- _PROBLEMS AND TASKS_:
**A.** In the passage about Christopher's flea markets for migrant workers, why did he decide to bring the market to them?
**B.** Carry on the passage about Christopher's flea markets for migrant workers, picking up after its final sentence.

Christopher said: “Many of our migrant brothers live in “far flung” parts of Singapore and have limited opportunities to travel to town or to a shopping mall to make purchases, so we decided to bring it to them.”
Christopher said: “I wanted to raise awareness and improve public appreciation of the migrant communities in Singapore.”
Through flea market events, Christopher encouraged his vendors to strike up conversations with the migrant workers.
Learning valuable life lessons from the Migrant Workers
Recounting an experience, Christopher said: “I asked him why are you buying this, and he told me that he was buying the shirt for his brother in Bangladesh.”
For Christopher, these personal experiences and conversations with the migrant workers opened his mind to see the migrant worker as not just someone who is different from himself but as a brother and a friend.
These encounters with the migrant workers also taught him that there are many ways to be happy.
For instance, it was not just buying the items which brought joy to the migrant workers. but it was being in the company of friends, having that friendship with others and being cared for were what really mattered. “Their idea of happiness went beyond having the materials.”
Christopher added: “In my many conversations with them, they were not just buying an item for themselves but it was always for someone whom they cared for and cherished (back home).”
Another lesson that the migrant workers taught Christopher and his vendors was to treasure what he has. Christopher said: “I was surprised at how much they could see in the value of an item and was even willing to pay for it. That really made me put much care and consideration into the things I bought and threw away.”

- _Word and item position data_:
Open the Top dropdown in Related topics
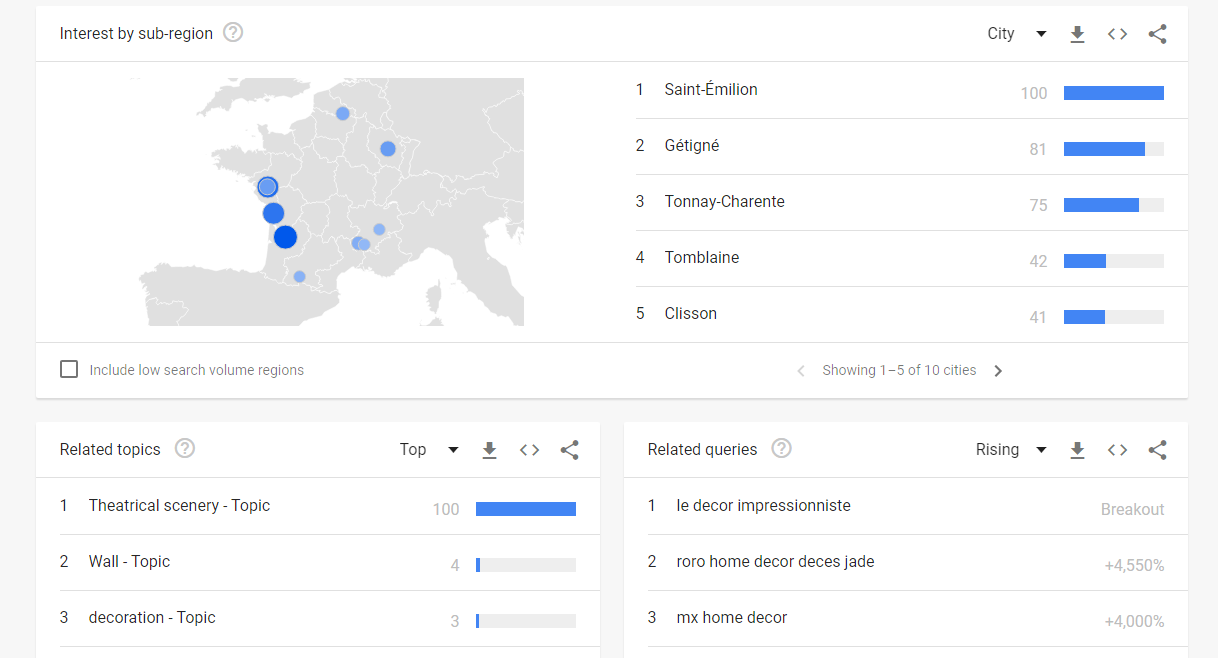The width and height of the screenshot is (1218, 658). click(x=429, y=450)
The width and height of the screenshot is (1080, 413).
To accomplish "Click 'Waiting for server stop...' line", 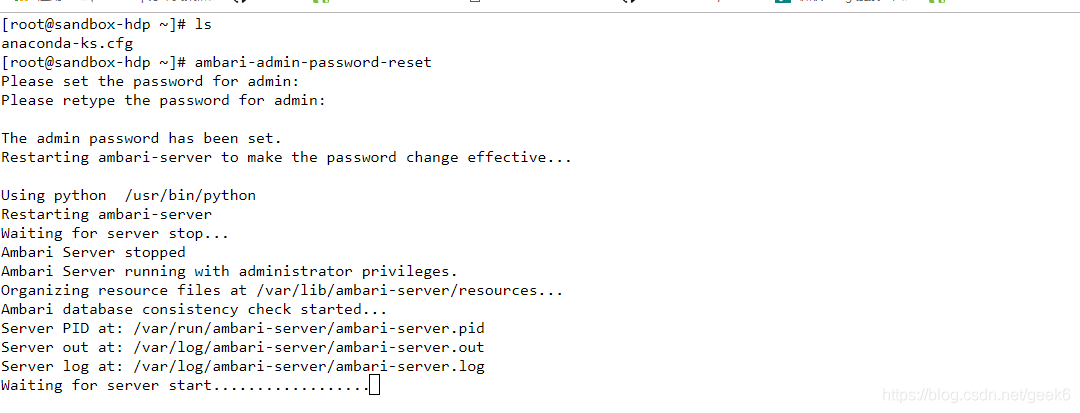I will click(115, 233).
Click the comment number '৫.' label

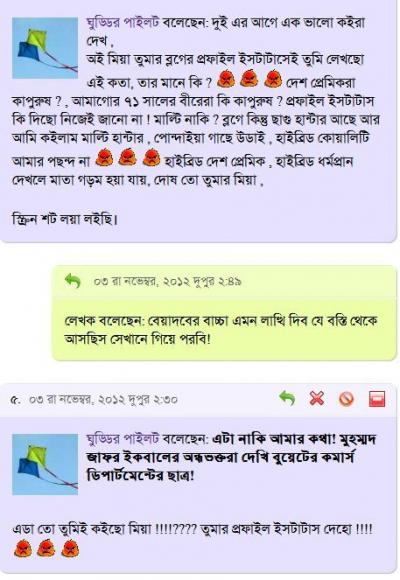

- _SET OF ANSWERS_:
**A.** Many migrant workers live in far-flung parts of Singapore and have limited opportunities to travel to town or a shopping mall to make purchases.

**B.**
Just like you and me
BFYB together with Ribbons Craft Decoupage, Social Gifting and other volunteers provided 5,500 reusable fabric masks, 4,000 surgical masks, 37 bottles of hand sanitizers and 48 bottles of disinfectant liquid through ACMI to Homestay Lodge dormitory during the circuit breaker period.
“It was a small effort on our part to show support to them during this stressful and challenging time.” said Christopher.
Separately, BFYB is sourcing for pre-loved smartphones. These will be donated to migrant workers so that they can install mandatory apps, which are needed when they return to work.
Christopher hopes that more people will come together to appreciate and support the migrant brothers and sisters in our midst.
Christopher closed by saying: “Our migrant brothers and sisters are just like you and me, with hopes, dreams, (and) aspirations. Yes, their life circumstances may be different but what makes them happy at the end of the day is the relationships that they have with others and receiving care from the community.”